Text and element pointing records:
>>

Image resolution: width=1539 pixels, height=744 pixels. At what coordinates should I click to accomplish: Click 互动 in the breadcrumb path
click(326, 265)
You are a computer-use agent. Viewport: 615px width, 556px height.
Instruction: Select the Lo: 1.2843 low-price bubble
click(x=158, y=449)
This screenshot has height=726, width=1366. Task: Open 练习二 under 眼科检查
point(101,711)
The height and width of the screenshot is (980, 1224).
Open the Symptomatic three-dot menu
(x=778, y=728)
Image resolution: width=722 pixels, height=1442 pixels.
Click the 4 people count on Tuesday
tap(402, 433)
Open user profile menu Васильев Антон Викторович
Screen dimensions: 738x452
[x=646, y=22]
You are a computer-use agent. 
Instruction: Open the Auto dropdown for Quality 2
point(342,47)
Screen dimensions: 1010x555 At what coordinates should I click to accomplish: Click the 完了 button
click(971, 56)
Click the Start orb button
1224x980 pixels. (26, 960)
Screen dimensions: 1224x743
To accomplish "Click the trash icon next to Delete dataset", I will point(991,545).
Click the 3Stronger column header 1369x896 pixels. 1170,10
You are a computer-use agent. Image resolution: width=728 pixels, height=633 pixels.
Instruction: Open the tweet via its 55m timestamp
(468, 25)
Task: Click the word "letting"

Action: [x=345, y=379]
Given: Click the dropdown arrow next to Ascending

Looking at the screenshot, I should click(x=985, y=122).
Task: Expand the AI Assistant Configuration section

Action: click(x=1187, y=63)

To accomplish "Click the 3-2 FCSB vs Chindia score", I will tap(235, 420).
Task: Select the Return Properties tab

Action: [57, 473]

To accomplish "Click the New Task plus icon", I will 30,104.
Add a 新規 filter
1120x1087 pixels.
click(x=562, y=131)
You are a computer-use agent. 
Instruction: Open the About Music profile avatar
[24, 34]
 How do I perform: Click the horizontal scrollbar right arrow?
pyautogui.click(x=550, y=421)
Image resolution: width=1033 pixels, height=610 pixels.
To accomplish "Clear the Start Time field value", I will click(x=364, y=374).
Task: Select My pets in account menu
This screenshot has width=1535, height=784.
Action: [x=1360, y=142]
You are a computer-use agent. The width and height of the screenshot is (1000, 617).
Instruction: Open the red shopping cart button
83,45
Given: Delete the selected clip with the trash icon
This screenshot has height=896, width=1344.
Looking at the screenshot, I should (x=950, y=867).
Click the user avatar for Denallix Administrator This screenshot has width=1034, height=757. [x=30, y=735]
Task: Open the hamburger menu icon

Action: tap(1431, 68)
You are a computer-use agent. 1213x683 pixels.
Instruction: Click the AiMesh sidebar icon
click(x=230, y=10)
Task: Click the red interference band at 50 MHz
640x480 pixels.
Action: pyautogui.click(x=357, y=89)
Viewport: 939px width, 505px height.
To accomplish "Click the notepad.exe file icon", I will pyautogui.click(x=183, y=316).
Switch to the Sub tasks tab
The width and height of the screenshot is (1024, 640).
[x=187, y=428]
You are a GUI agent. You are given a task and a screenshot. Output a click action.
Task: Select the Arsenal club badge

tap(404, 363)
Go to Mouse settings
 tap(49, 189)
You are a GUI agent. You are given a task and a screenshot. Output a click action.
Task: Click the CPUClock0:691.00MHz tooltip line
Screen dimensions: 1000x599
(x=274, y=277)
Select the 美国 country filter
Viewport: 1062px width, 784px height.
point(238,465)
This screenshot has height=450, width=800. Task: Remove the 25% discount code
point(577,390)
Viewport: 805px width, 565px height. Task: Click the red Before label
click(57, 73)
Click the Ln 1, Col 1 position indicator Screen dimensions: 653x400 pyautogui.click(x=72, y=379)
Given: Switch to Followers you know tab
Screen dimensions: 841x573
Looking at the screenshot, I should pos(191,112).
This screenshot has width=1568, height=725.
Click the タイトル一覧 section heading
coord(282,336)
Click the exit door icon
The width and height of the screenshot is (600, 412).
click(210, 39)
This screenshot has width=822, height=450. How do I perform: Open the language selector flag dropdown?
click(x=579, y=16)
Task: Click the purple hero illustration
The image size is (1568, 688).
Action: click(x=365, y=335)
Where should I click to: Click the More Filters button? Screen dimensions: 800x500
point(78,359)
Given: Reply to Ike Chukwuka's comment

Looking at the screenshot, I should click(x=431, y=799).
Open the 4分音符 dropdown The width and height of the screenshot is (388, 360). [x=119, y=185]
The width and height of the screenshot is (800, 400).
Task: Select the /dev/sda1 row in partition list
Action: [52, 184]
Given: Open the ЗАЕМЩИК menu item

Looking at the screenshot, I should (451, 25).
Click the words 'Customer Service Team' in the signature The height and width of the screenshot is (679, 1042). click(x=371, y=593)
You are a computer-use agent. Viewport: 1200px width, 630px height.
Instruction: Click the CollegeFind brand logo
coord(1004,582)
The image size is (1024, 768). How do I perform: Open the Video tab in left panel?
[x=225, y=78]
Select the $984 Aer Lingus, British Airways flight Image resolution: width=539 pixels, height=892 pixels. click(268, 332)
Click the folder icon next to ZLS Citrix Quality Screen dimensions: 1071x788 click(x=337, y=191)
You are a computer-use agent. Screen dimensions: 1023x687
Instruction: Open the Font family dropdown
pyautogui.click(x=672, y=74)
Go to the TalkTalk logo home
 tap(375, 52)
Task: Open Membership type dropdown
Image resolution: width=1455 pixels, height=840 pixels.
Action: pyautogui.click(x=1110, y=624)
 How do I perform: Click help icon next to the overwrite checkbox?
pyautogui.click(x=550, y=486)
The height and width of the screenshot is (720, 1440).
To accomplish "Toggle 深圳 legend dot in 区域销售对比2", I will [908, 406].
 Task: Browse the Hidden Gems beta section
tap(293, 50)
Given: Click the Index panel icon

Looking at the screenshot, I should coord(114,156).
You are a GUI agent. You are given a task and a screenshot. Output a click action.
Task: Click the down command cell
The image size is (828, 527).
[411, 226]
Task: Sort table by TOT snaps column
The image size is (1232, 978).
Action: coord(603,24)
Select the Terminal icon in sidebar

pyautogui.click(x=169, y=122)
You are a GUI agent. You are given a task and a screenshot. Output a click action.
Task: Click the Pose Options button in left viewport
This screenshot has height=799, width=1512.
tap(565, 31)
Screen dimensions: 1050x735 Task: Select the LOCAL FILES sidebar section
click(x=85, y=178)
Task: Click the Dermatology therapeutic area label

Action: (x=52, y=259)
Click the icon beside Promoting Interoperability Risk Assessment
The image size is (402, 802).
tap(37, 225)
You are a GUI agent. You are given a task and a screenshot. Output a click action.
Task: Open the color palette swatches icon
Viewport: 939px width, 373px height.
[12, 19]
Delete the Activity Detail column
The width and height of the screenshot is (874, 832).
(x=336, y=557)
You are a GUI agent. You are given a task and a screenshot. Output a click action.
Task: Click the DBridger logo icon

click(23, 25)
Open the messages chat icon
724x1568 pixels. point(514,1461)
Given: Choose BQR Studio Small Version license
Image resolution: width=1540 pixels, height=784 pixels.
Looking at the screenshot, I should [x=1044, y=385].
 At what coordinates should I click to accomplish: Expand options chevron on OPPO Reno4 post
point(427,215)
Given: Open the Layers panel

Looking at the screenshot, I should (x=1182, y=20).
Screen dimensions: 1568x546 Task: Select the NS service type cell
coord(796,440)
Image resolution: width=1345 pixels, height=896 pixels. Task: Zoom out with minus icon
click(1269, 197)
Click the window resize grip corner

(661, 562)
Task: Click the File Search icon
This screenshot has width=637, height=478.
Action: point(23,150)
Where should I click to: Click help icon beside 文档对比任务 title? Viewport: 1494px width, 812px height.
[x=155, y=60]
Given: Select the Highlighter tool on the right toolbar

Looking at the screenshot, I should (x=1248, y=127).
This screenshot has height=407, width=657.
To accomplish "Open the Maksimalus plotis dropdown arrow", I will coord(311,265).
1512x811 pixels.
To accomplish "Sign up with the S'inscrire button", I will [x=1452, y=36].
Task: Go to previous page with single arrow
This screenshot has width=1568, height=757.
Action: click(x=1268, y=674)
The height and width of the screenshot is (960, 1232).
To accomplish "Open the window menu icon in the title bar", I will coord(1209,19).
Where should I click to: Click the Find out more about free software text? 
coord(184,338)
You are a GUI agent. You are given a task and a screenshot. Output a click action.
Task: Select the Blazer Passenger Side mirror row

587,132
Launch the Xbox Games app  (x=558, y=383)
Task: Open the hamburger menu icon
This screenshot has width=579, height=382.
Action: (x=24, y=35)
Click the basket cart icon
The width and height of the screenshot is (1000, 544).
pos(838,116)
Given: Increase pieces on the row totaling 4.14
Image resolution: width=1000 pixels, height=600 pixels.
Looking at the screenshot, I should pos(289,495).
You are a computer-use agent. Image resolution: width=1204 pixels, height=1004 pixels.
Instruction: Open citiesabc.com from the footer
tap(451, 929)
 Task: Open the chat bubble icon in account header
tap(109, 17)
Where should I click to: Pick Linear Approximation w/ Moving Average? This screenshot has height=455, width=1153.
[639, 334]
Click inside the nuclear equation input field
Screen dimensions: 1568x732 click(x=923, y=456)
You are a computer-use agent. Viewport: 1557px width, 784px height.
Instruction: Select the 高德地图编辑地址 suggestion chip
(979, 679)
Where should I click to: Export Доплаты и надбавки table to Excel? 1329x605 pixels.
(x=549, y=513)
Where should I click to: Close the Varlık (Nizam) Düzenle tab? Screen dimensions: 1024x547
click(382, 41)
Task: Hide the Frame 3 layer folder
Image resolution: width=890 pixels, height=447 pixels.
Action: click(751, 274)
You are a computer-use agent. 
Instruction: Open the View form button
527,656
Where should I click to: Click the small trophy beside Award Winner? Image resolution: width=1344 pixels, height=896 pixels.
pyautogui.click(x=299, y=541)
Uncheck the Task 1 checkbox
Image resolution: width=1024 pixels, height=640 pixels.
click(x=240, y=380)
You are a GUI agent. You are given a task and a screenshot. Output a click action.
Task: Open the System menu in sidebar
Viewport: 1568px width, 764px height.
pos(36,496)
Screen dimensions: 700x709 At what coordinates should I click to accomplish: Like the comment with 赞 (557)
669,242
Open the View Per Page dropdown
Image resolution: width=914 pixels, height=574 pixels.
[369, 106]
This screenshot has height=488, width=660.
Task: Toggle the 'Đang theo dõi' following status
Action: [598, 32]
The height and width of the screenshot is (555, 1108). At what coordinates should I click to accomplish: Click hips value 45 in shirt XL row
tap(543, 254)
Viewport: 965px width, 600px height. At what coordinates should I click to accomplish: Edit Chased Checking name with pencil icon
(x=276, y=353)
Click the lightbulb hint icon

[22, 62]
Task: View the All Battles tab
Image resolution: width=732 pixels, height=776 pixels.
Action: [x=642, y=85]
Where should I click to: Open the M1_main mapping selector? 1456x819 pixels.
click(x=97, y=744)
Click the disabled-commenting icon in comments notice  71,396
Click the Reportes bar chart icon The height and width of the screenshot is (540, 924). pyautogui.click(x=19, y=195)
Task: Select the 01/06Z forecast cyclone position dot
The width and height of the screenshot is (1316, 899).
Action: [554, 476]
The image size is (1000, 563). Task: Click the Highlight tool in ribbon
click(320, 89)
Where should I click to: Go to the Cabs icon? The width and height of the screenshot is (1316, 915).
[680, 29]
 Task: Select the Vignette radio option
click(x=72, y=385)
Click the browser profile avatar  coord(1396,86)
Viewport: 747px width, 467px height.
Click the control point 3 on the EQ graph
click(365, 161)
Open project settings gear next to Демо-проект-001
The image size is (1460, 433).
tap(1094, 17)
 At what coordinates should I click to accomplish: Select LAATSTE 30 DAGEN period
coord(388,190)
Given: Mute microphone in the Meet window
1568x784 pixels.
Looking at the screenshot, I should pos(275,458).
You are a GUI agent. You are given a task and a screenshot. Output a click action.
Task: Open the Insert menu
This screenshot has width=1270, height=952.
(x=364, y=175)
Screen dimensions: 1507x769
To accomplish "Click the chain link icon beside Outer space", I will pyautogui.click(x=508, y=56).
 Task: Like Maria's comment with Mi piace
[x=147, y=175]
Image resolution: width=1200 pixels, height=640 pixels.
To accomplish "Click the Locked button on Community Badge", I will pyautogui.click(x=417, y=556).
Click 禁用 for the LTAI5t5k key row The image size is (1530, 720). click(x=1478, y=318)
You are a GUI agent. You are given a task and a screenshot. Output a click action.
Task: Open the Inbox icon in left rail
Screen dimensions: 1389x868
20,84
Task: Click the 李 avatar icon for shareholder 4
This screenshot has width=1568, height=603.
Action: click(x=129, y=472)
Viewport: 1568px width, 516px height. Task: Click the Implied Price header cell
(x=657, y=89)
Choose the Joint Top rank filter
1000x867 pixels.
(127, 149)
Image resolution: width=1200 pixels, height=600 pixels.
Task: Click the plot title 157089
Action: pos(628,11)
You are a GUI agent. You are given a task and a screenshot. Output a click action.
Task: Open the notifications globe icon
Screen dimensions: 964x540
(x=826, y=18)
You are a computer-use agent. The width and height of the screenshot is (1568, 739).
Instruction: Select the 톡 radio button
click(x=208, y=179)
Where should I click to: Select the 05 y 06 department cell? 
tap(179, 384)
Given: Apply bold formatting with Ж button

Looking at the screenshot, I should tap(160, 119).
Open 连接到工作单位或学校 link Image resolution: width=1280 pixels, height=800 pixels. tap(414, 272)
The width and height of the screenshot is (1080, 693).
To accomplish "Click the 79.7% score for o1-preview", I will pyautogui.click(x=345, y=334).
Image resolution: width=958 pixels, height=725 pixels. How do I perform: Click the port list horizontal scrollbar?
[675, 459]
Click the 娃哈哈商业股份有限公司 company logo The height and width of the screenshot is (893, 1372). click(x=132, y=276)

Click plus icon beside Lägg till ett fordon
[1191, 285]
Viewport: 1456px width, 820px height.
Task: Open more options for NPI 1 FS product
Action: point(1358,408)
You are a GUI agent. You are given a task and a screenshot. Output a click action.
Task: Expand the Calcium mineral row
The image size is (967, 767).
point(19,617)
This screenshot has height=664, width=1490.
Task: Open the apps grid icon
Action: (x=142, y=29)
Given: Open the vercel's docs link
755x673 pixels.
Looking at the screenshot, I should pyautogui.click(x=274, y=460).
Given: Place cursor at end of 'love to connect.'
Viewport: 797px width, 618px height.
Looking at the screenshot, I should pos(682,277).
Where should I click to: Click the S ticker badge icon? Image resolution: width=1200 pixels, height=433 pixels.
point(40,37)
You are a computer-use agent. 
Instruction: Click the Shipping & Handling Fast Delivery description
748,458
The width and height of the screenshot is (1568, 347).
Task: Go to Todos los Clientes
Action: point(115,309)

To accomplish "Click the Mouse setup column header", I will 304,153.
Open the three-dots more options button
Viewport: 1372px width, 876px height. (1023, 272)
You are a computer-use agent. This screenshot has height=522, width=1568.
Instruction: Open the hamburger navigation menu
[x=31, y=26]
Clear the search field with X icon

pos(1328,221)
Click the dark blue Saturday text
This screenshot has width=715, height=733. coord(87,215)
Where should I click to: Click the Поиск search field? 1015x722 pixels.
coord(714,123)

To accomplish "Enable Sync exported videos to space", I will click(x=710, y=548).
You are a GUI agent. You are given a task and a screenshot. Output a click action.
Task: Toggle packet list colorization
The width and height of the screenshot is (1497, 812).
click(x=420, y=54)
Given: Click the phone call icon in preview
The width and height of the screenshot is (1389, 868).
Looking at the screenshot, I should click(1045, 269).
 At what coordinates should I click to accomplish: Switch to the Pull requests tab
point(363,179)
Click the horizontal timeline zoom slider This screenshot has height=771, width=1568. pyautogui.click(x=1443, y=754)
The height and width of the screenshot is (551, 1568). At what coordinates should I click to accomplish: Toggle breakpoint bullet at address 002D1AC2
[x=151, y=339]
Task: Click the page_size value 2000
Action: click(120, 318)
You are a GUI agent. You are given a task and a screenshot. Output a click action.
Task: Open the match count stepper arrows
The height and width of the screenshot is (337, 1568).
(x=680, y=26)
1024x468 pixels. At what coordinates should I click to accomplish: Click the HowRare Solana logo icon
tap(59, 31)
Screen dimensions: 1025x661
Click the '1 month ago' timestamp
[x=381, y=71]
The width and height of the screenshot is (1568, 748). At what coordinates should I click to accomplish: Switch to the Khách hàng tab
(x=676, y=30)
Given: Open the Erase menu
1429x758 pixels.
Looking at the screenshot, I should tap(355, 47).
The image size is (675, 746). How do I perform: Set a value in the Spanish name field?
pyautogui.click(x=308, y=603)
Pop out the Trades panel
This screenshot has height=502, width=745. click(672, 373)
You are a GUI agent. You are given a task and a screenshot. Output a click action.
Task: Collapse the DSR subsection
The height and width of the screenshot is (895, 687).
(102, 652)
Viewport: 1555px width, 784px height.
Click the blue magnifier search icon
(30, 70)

<<

Copy the rows verbatim from the first one down to and including the line that contains "Click the 3Stronger".

Image resolution: width=1539 pixels, height=744 pixels. At what coordinates should I click to accomplish: Click 互动 in the breadcrumb path
click(326, 265)
You are a computer-use agent. Viewport: 615px width, 556px height.
Instruction: Select the Lo: 1.2843 low-price bubble
click(x=158, y=449)
This screenshot has height=726, width=1366. Task: Open 练习二 under 眼科检查
point(101,711)
The height and width of the screenshot is (980, 1224).
Open the Symptomatic three-dot menu
(x=778, y=728)
Image resolution: width=722 pixels, height=1442 pixels.
Click the 4 people count on Tuesday
tap(402, 433)
Open user profile menu Васильев Антон Викторович
Screen dimensions: 738x452
[x=646, y=22]
You are a computer-use agent. 
Instruction: Open the Auto dropdown for Quality 2
point(342,47)
Screen dimensions: 1010x555 At what coordinates should I click to accomplish: Click the 完了 button
click(971, 56)
Click the Start orb button
1224x980 pixels. (26, 960)
Screen dimensions: 1224x743
To accomplish "Click the trash icon next to Delete dataset", I will point(991,545).
Click the 3Stronger column header 1369x896 pixels. 1170,10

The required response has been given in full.